The dramatic rise in medical malpractice claims saw insurance companies grow wary, said Donald Dinnie, Natmed Medical Defence CEO. “Fifteen years ago many backed out because of the high level of risk but now there is something of a resurgence.”
But what has triggered this explosion in the number of medical negligence claims? A combination of factors according to the experts, including improved constitutional rights, a growing awareness of patients’ rights and the entrenchment of a consumer society. “There has been a move away from a paternalistic society ‘where the doctor knows best’,” Dinnie says. “And there is a tendency to find fault when things go wrong rather than put it down to bad luck.

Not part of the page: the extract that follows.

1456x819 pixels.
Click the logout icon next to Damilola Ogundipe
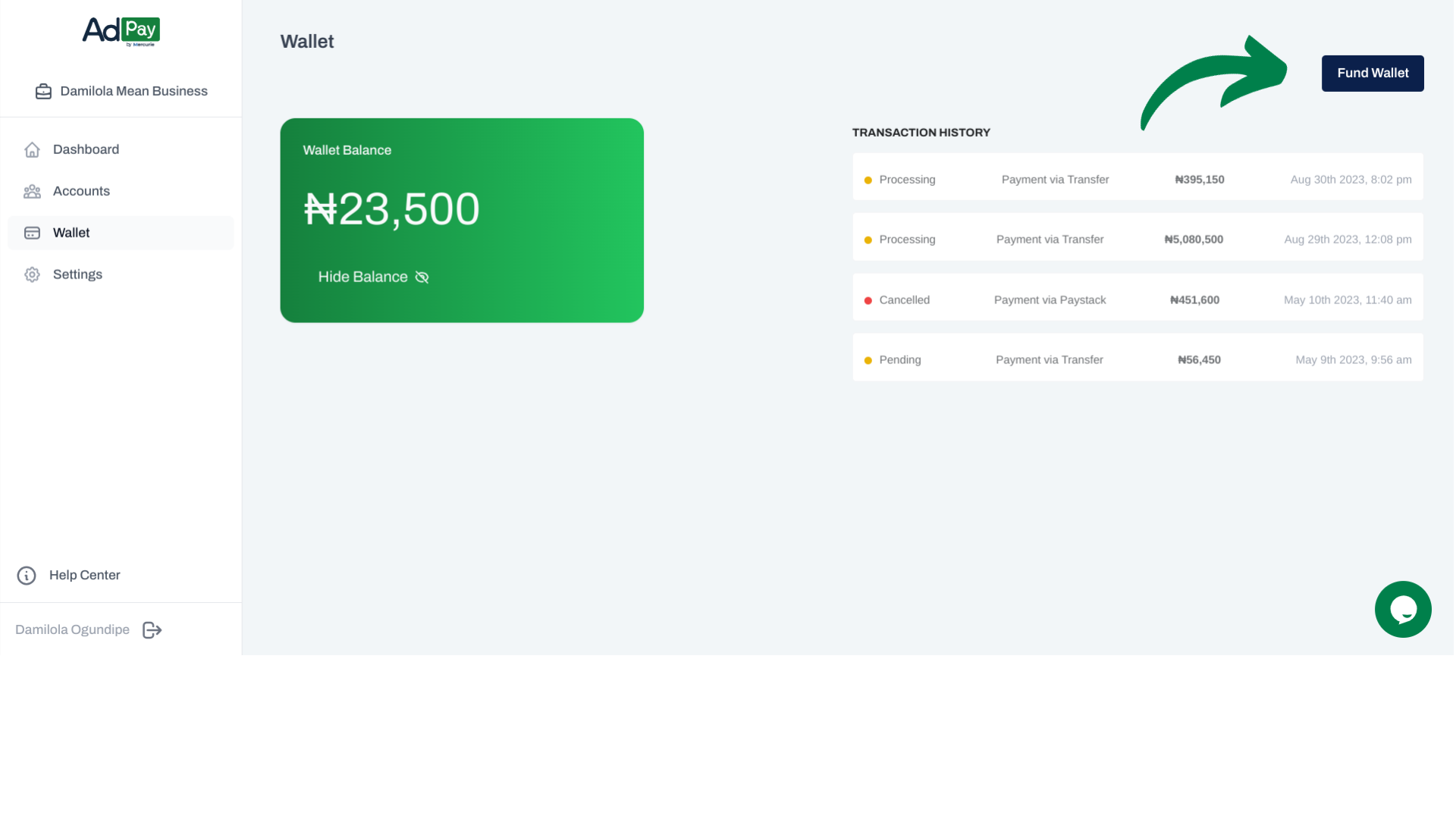[151, 629]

If something goes wrong, it’s somebody’s fault.”
A recent contributor to the medical malpractice claims explosion are amendments to legislation governing the Road Accident Fund (RAF). “These make damage claims from injuries sustained in motor vehicle accidents less profitable for personal injury litigators,” said Pierre Bekker CEO of Safire Insurance Company. “This has spurred many to turn to more lucrative options such as medical malpractice claims. As a result, many doctors risk becoming the targets of vexatious litigation.”
According to Letitia Pienaar, senior lecturer in the College of Law, University of South Africa, in her paper Investigating the Reasons behind the Increase in Medical Negligence Claims there is also the possibility that “medical negligence litigation is simply increasing because the standard of health care provided by medical practitioners has dropped.” This at a time when recourse to legal action has become available to a much wider public than previously along with plentiful legal advertising and even reports of aggressive plaintiffs touting for work inside hospitals. However, as Pienaar pointed out, “lawyers cannot fabricate medical negligence claims for litigation.”

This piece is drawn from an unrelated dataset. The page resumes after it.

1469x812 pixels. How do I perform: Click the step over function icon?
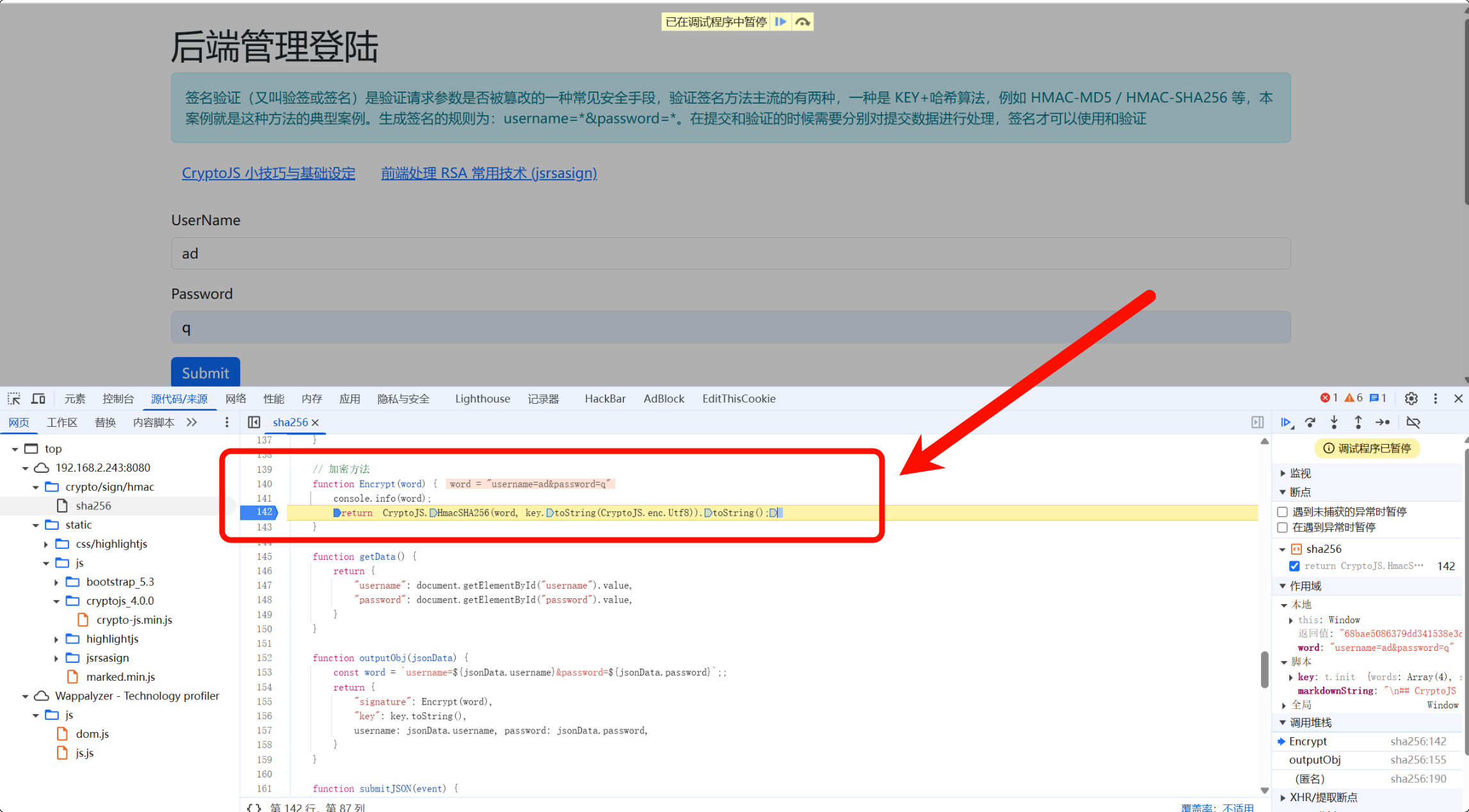click(1310, 422)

In 2012 the HPCSA launched a campaign to educate patients about their rights, citing a “decline in professionalism among health care practitioners” as the reason for the campaign.
One response on the part of health professionals to the increase in medical malpractice litigation has seen “defensive medicine” replace, to some extent, that of traditional “compassionate medicine: to cover the doctor in the event of an unfortunate outcome.
The resurgence in medical malpractice insurance has seen various new products arrive on the market. Genoa Underwriting Managers and Safire Insurance Company recently launched a Medical Malpractice Insurance product designed to address South African realities. “Based on their associated risk profiles, we will be providing practitioners with different limits of indemnity from which to choose,” explained Michael-John Damant, a director of Genoa. “This enables them to balance the costs of insurance against the cover that best suits their needs.”
This in a claims-made policy as opposed to the traditional occurrence based policy, where, said Damant, “the claims can be infinite. Another big peace of mind for the practitioner is the Extended Reporting Period (ERP) and Additional Reporting Period (ARP) which ensures claims remain finite.” And being a South African product as opposed to one offered by an offshore it is further protected by the Financial Advisory and Intermediary Services Act and the South African Ombudsman of Short-Term Insurance (OSTI). “This product gives power back to the practitioner.”
While the increase in medical negligence claims cannot be ascribed to any one single reason but is the consequence of developments in the health sector, new legislation and societal trends, it seems, after an initial pause for breath, that the medical insurance industry is returning to the fray with renewed creativity.